Every entry must be transcribed exactly. Pictures are not part of the copy.

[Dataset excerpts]
#####
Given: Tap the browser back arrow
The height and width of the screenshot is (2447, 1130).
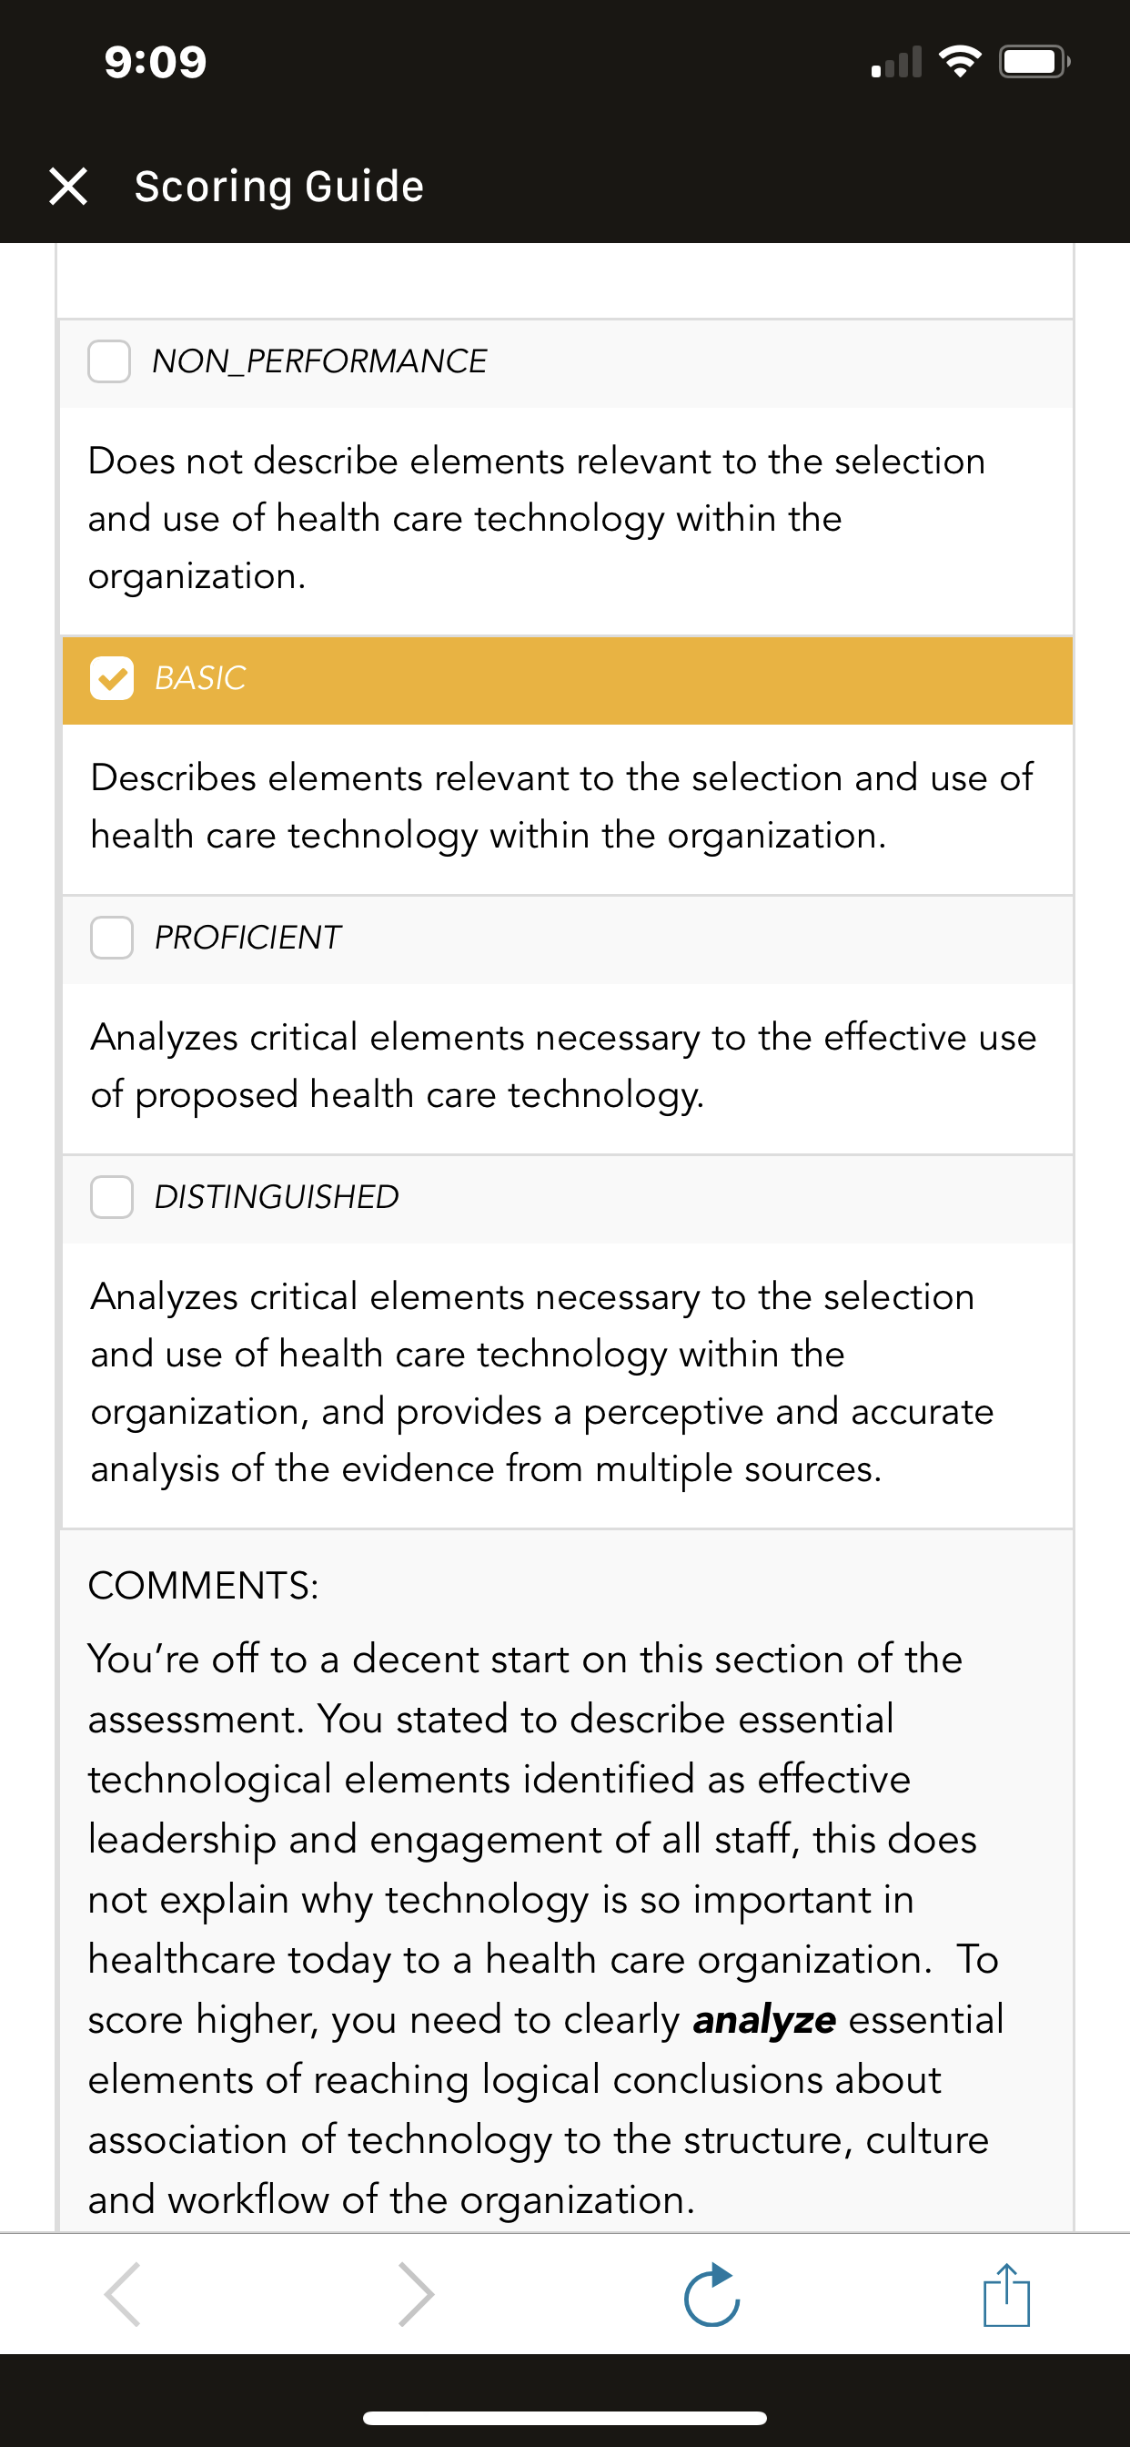Looking at the screenshot, I should pyautogui.click(x=123, y=2294).
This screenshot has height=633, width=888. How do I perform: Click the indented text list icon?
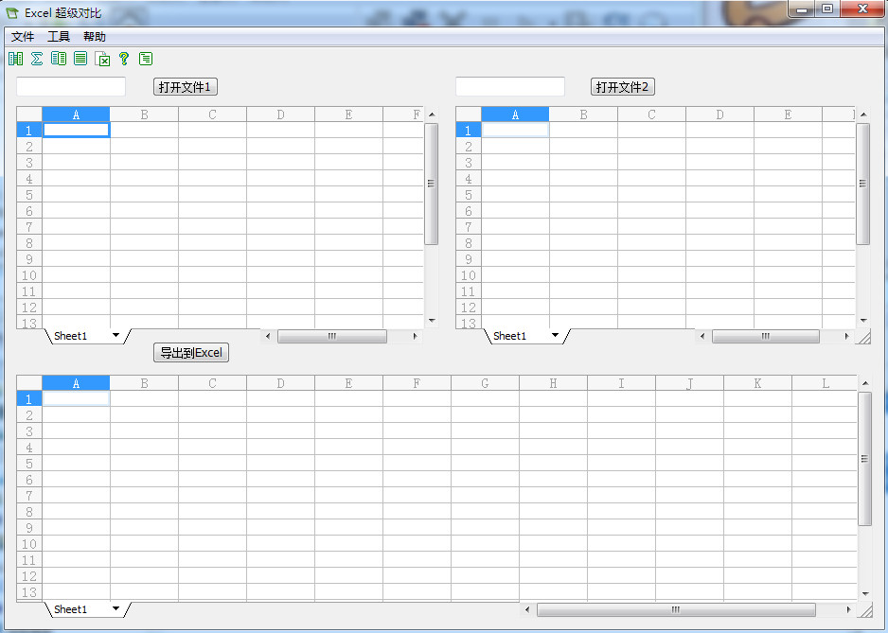(x=146, y=59)
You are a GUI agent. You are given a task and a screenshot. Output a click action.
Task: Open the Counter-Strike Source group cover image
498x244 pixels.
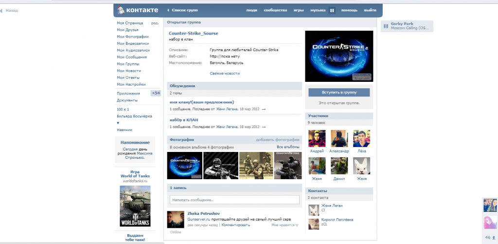(x=339, y=56)
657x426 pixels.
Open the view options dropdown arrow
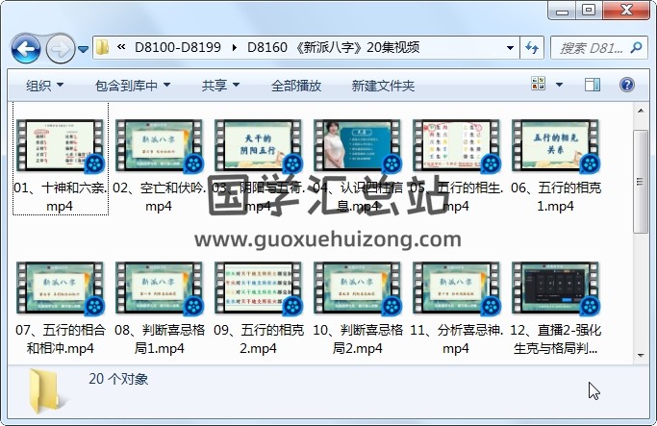coord(561,86)
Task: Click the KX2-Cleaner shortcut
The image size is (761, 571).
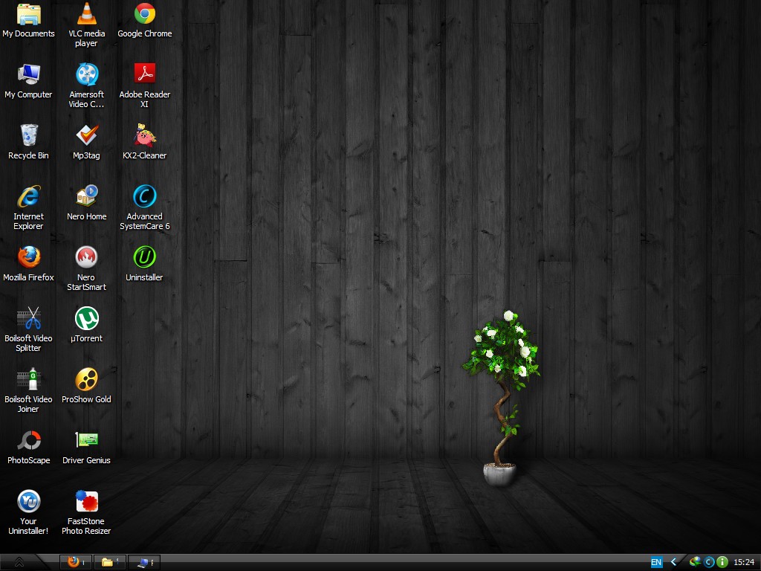Action: pyautogui.click(x=144, y=135)
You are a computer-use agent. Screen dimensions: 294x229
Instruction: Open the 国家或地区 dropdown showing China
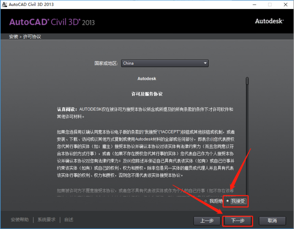click(165, 63)
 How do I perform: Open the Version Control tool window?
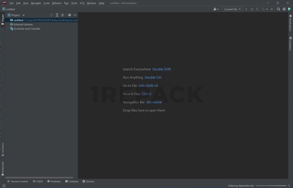coord(18,181)
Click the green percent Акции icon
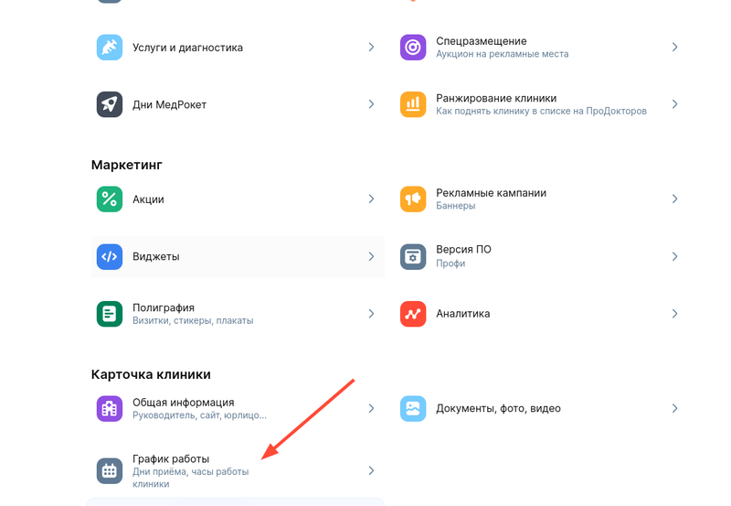 point(110,199)
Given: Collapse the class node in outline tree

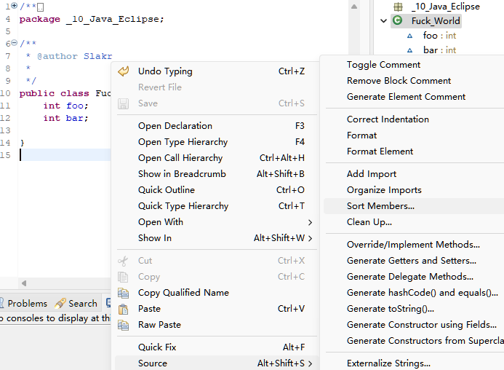Looking at the screenshot, I should 383,20.
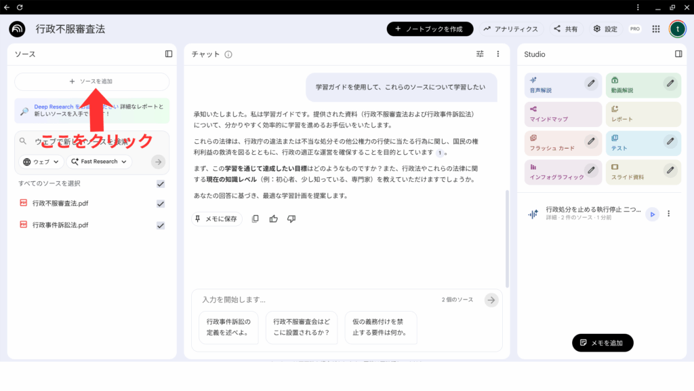Play the generated audio overview

click(652, 214)
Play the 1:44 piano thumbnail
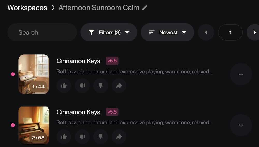Screen dimensions: 259x147 (34, 74)
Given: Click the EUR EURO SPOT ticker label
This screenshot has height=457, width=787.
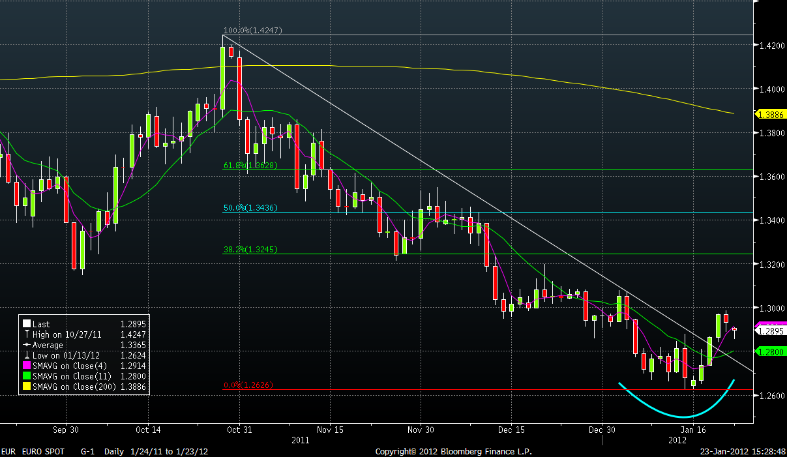Looking at the screenshot, I should (33, 451).
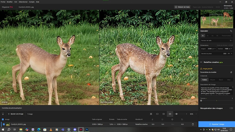Image resolution: width=235 pixels, height=132 pixels.
Task: Select the split view preview icon
Action: click(164, 114)
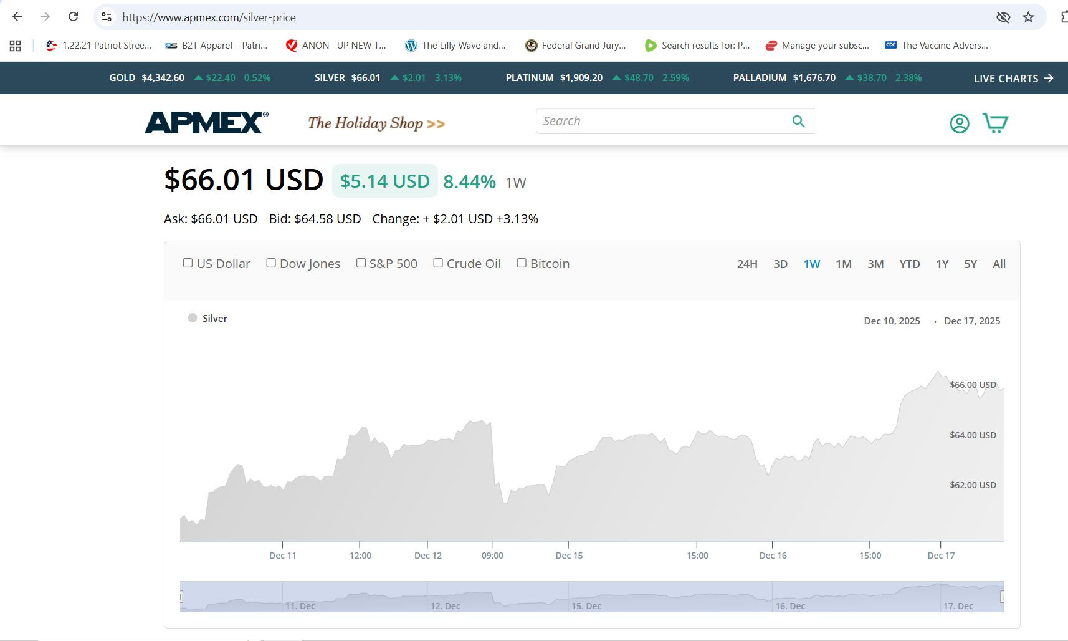Open the LIVE CHARTS link
Screen dimensions: 1068x641
pyautogui.click(x=1013, y=78)
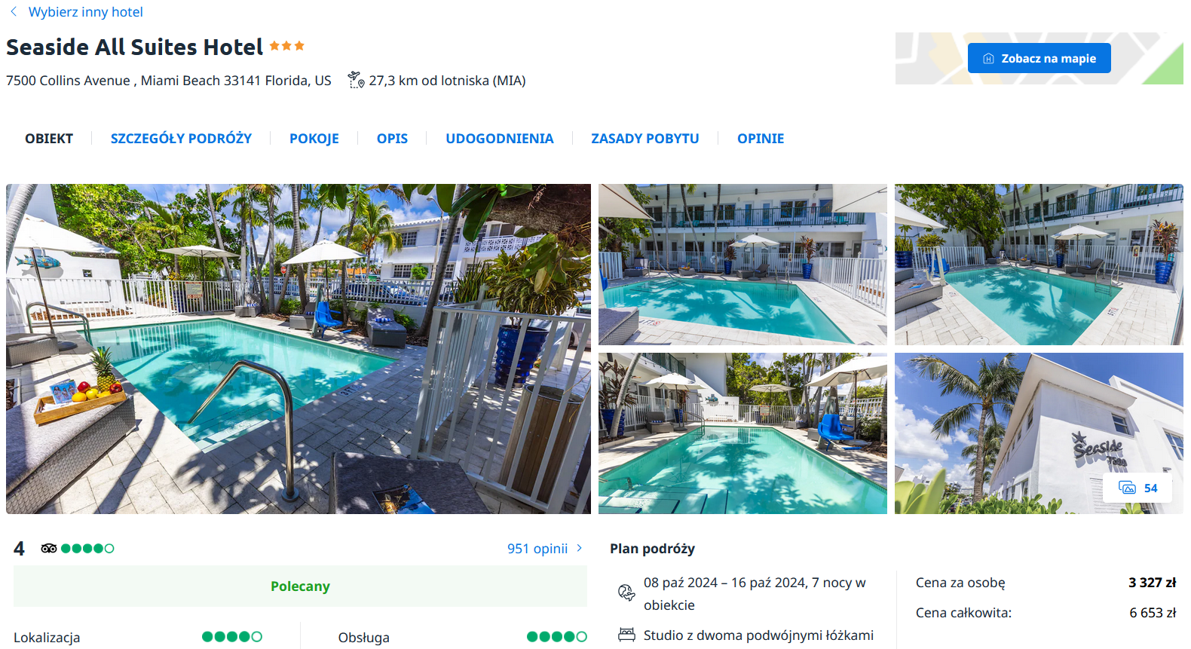Go to the ZASADY POBYTU tab
This screenshot has width=1191, height=649.
tap(645, 139)
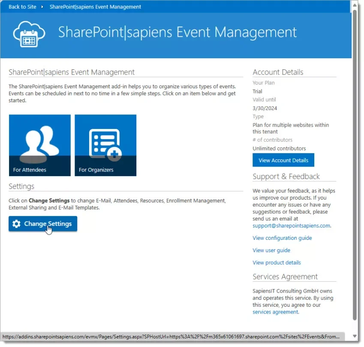
Task: Click the vertical scrollbar thumb
Action: [x=355, y=163]
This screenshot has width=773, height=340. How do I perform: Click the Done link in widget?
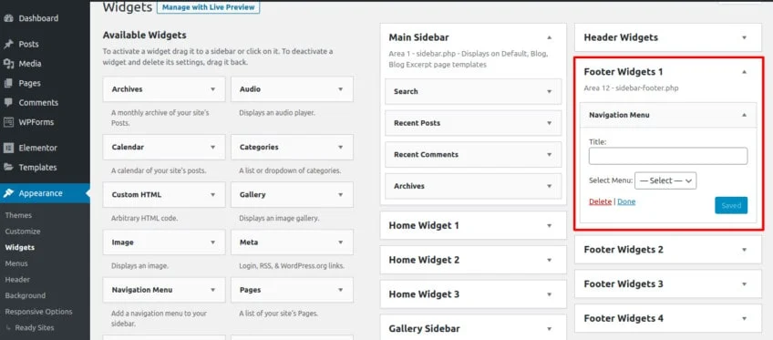click(x=626, y=201)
#####
_ANSWER BOX_
Given: Tap the browser back arrow
The height and width of the screenshot is (2447, 1130).
Looking at the screenshot, I should pyautogui.click(x=123, y=2294).
This screenshot has height=633, width=888. How do I perform: Click the indented text list icon?
(x=146, y=59)
You are a GUI agent. You are given a task and a screenshot. Output a click action.
Task: Open the Counter-Strike Source group cover image
498x244 pixels.
(x=339, y=56)
657x426 pixels.
Open the view options dropdown arrow
coord(561,86)
Task: Click the KX2-Cleaner shortcut
The image size is (761, 571).
Action: pyautogui.click(x=144, y=135)
You are a computer-use agent. Screen dimensions: 294x229
Instruction: Open the 国家或地区 dropdown showing China
click(165, 63)
 How do I perform: Open the Version Control tool window?
coord(18,181)
Click the green percent Акции icon
 point(110,199)
Given: Collapse the class node in outline tree

Looking at the screenshot, I should 383,20.
Play the generated audio overview

click(652, 214)
Play the 1:44 piano thumbnail
Screen dimensions: 259x147 (34, 74)
Given: Click the EUR EURO SPOT ticker label
This screenshot has height=457, width=787.
Looking at the screenshot, I should (33, 451).
Image resolution: width=235 pixels, height=132 pixels.
Task: Select the split view preview icon
Action: click(164, 114)
Open the LIVE CHARTS link
Screen dimensions: 1068x641
pyautogui.click(x=1013, y=78)
Go to the ZASADY POBYTU tab
This screenshot has width=1191, height=649.
tap(645, 139)
Task: Click the vertical scrollbar thumb
Action: [x=355, y=163]
This screenshot has width=773, height=340. How do I perform: Click the Done link in widget?
click(x=626, y=201)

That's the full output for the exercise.